See: Labor Dispute (Nazareth Areas) 22521-04-17 Liron Cohen Mizrahi - Club Hotel Tiberias in a Tax Appeal (Nevo 5.2.2019), and the references therein.
- In these circumstances, we are of the opinion that the plaintiff is entitled to compensation for defects that occurred in the hearing process. Taking into account the totality of the circumstances of the matter, we have decided to place the compensation on the lower side.
- Therefore, the defendant will pay the plaintiff the sum of ILS 5,000 for compensation for defects that occurred in the hearing process.
C.3. Compensation for Unlawful Dismissal
- The plaintiff claims that she was fired in violation of the provisions of the Women's Employment Law, and that the defendant's statement "I cannot employ while pregnant" proves the existence of a clear causal connection between the plaintiff's pregnancy and her dismissal.
- The plaintiff further argues that in our case, the "smear model" should be adopted, according to which the very existence of an improper consideration at the time of making the decision is sufficient in order to taint it as a discriminatory decision. The defendant, who is a lawyer, is presumed to be aware of the provisions of the Women's Employment Law.
- The defendant claims that the plaintiff is making a clear attempt to create a "retrospective narrative" that does not reflect reality as it occurred in real time. The defendant further claims that the plaintiff did not present confirmation of her pregnancy and that the defendant actively worked together with the plaintiff to check her version and to go over the times claimed by her with her.
- The defendant further argues that the plaintiff did not even prove that she had the result of a home test and claimed that she had erased the photograph, evidence that could have been considered in her favor (section 25).
- We are of the opinion that the claim should be dismissed on this component. And we will explain.

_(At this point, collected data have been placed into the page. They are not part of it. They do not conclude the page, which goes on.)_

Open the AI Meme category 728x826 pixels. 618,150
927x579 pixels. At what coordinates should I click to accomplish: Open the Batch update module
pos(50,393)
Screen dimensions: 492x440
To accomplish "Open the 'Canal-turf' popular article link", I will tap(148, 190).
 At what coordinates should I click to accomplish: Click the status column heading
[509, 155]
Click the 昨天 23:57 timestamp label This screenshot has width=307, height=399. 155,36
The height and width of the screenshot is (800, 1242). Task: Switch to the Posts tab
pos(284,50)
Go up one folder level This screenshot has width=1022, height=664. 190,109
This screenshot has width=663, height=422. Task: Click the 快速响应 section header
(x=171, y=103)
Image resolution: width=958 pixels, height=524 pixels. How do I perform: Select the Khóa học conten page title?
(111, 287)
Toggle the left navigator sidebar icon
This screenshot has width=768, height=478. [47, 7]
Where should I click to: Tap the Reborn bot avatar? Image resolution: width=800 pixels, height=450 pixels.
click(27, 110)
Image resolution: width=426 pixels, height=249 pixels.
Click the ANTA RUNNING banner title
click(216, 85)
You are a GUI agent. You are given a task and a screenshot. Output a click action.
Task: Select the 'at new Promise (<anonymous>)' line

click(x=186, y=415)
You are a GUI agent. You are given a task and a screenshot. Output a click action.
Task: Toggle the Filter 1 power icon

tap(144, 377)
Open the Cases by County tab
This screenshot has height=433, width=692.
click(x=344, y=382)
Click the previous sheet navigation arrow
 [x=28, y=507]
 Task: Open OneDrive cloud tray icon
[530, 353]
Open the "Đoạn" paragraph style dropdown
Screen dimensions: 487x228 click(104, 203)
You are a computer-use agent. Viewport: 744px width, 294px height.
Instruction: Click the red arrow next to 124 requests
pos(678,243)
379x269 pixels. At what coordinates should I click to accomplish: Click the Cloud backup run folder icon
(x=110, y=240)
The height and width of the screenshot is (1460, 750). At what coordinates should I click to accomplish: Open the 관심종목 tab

- The defendant proved that he did not need the plaintiff and that the decision to terminate her employment related to a reduction in the scope of the manpower in his office.
- The plaintiff herself testified and even wrote in the affidavit that the defendant was not interested in her return from unpaid leave. In fact, the plaintiff knew that the defendant did not want her to return to work at the beginning of February, even before the plaintiff herself claimed that she knew she was pregnant.
- In these circumstances, the obvious conclusion is that the plaintiff's dismissal was not related to her pregnancy.
- Moreover, as detailed above, the plaintiff did not present, neither in real time nor during the course of the proceeding, any medical evidence from real time proving that she was pregnant. As described above, the plaintiff claimed that she did not have the home test that she claimed she had conducted, and that the screenshot of the correspondence with the Ministry of Labor (which in any case does not constitute a medical certificate) was deleted for her, according to her.
- The case law clearly stated that:
"A statement by an employee that she is pregnant is not enough to establish an obligation under the Women's Employment Law to obtain a permit for dismissal. It is true that if an employee is asked to present a certificate of her pregnancy, she must present such a certificate, and only if it is presented, the employer is obligated to contact the supervisor in accordance with the law to obtain a permit for dismissal."